I love the idea of comparing an artist's songs to thoughts they've expressed in their earlier works. Even if there is repetition, it helps to see their growth and trajectory.


agreed about the marketing. i follow a lot of indie blogs so i had heard about the new record, but very little considering it's death cab. they tend to come up in the mainstream a decent amount as well, but i haven't seen anything.

re: walla's departure, i think they'll be ok without him. gibbard is unique and the leader but to me, the saving grace of this band will always be jason mcgerr. he's one of the great drummers and creative forces in this genre today.


Absolutely agree. Like the drummer for My Morning Jacket, he totally makes the band for me. The earlier stuff is good, but to put grooves that creative behind already good songs is the sauce...

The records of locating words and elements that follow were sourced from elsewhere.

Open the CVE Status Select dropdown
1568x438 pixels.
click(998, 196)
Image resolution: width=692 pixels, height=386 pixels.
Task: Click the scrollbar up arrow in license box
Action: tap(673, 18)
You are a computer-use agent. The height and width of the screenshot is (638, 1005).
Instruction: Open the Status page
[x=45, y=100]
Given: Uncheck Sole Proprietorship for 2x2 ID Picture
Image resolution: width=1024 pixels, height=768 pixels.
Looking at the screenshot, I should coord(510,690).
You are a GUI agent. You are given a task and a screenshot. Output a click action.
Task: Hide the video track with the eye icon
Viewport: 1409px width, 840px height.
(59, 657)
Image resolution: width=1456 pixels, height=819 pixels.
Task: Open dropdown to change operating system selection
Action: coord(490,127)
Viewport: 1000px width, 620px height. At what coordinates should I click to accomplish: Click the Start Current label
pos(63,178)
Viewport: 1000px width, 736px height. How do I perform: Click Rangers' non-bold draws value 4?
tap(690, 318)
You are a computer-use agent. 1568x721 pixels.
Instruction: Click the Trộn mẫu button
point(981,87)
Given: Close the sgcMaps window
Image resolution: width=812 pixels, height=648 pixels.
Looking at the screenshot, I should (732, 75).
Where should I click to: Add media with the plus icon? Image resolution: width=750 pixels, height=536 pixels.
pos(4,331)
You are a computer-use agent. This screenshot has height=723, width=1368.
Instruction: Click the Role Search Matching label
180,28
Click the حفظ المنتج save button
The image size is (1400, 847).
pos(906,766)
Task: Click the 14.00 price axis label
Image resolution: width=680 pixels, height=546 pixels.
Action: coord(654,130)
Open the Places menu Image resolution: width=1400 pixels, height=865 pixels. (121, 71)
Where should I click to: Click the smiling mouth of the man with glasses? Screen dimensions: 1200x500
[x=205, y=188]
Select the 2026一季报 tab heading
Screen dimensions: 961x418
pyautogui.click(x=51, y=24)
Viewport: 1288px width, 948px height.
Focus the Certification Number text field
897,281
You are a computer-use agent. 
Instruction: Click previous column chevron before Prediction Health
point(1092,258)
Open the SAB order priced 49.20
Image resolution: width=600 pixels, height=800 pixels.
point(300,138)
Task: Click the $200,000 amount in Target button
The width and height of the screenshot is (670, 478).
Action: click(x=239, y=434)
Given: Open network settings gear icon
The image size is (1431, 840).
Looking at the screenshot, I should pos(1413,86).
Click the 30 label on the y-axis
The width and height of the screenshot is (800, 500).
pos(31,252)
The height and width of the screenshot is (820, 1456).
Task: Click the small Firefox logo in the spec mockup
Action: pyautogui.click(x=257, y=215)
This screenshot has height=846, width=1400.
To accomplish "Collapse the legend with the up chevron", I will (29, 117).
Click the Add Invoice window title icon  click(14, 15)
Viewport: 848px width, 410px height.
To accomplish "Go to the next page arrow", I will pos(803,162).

for sure, pat hallahan rocks. jim james is one of the great frontmen, though. not sure what they'd be without him. we have similar tastes!


Plans was my first album they heard (like a lot of people I suppose), though I would probably say We Have The Facts and Transatlanticism are pretty close to being my favourites.

Oddly enough, I never got into The Photo Album, despite trying to listen to it many times. I should give it another go.


Disappointing, given the title.


Yeah, it really just touches on the 2 recent plagiarism issues. They then go on discussing the new album basically. Not much "science" if you ask me.


If you really are interested the following book gives great insight to the "science" of it all. It's a how to guide but it gives great insight.

http://www.amazon.com/gp/aw/d/1582975779


This is about how Stock/Aitken/Waterman thought about it. They wrote/produced more than 100 British chart hits in the eighties and nineties. http://z3.invisionfree.com/Madonna_Dot_Refugees/ar/t12695.ht...


The author of that book has a decent Coursera course as well.

https://www.coursera.org/instructor/~326


Considering that Death Cab For Cutie isn't even that good, I would have been disappointed either way.


Gibbard's songwriting is so formulaic and mawk-laden that it would have been interesting to see the blueprint!


What the hell is "the Hindustani Classical Scale"?!